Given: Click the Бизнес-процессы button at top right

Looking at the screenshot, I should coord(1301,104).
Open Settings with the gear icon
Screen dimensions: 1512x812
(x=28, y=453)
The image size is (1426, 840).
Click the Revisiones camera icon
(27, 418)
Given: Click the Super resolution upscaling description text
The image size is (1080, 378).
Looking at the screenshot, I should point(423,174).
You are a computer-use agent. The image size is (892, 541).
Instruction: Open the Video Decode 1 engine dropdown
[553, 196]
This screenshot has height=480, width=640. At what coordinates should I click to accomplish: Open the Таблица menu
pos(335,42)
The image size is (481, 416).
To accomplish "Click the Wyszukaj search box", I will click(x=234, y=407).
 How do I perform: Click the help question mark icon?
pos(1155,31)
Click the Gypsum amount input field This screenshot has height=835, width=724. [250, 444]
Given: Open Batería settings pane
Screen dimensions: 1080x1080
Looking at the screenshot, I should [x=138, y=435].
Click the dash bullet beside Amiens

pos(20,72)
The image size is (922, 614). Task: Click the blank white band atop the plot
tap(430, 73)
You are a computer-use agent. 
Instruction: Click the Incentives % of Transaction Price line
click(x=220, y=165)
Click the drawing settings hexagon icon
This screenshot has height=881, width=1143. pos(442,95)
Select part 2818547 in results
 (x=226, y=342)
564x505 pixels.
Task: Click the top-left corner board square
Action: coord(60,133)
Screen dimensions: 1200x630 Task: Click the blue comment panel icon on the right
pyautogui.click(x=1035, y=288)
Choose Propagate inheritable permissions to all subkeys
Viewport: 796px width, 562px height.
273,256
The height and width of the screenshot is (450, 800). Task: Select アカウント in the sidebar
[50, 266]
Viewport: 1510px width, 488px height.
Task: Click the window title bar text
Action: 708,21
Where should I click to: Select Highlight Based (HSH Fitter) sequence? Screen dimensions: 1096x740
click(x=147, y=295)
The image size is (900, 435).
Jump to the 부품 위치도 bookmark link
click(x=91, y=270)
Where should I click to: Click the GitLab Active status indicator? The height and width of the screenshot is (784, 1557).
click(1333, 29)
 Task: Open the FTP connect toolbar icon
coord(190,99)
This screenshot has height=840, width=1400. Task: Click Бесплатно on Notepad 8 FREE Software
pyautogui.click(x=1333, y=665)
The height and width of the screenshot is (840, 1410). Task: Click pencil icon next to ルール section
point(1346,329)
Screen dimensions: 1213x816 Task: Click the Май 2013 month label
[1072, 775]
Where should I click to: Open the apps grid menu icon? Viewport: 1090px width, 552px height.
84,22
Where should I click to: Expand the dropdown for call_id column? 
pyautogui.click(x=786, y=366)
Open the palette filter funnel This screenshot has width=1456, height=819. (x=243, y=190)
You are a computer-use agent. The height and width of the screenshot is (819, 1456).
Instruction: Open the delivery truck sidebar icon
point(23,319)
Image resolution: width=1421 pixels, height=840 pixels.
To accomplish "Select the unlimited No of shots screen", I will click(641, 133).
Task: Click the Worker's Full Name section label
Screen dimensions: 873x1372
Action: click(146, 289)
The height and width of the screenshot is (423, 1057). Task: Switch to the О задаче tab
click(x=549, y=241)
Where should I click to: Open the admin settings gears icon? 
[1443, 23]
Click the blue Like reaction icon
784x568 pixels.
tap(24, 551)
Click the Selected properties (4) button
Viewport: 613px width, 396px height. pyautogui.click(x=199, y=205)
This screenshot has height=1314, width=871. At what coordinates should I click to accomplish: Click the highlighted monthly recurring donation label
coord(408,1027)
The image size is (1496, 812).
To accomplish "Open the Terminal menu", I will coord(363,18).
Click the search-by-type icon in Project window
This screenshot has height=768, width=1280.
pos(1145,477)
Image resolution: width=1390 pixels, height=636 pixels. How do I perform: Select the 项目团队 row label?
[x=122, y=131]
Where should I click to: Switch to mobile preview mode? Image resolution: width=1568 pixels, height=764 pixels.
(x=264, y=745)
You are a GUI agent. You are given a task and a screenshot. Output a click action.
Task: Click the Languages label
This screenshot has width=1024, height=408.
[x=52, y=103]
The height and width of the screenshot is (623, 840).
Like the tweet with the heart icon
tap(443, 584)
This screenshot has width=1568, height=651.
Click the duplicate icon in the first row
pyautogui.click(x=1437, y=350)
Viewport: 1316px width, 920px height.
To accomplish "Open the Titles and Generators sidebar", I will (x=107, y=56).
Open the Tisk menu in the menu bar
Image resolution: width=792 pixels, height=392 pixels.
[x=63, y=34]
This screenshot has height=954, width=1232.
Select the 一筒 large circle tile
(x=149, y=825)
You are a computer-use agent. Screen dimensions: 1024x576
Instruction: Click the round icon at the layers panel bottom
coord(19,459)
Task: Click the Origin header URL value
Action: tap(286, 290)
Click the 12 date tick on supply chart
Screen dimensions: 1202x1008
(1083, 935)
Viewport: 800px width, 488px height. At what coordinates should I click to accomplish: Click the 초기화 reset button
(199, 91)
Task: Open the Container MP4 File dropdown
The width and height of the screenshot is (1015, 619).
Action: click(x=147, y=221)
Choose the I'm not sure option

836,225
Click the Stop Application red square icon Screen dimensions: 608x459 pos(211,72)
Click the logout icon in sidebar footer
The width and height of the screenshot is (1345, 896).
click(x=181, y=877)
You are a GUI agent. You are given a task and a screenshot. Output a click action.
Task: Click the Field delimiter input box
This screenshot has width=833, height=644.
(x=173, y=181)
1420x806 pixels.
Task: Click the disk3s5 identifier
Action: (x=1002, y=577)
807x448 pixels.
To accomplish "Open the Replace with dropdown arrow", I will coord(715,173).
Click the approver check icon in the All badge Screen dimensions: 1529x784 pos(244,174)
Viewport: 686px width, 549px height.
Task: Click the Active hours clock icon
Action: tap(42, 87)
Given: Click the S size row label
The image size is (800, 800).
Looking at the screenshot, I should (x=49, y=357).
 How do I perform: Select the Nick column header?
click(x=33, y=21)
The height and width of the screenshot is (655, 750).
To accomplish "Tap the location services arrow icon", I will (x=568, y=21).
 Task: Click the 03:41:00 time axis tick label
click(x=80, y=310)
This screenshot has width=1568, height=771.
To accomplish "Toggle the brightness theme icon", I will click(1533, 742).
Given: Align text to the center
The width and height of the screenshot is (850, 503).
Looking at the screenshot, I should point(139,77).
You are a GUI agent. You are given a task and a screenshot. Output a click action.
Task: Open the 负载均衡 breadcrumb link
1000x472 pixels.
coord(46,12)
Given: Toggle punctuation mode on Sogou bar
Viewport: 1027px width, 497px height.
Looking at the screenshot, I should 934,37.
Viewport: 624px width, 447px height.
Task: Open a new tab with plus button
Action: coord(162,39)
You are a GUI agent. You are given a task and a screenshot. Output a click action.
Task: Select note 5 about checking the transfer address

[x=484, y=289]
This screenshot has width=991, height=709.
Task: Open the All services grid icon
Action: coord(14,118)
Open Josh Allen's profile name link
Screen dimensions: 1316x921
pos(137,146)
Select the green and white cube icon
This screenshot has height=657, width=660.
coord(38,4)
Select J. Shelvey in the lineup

◆ ◆ ◆ ◆ ◆

▶ _What needs to be done_: Locate every line in the rows above that contains the string "resolution" and copy each one. Case counts.

▶ _The reply_:
Given: Click the Super resolution upscaling description text
Image resolution: width=1421 pixels, height=840 pixels.
Image resolution: width=1390 pixels, height=636 pixels. How do I perform: Select the 项目团队 row label?
Where should I click to: Switch to mobile preview mode? Image resolution: width=1568 pixels, height=764 pixels.
Image resolution: width=792 pixels, height=392 pixels.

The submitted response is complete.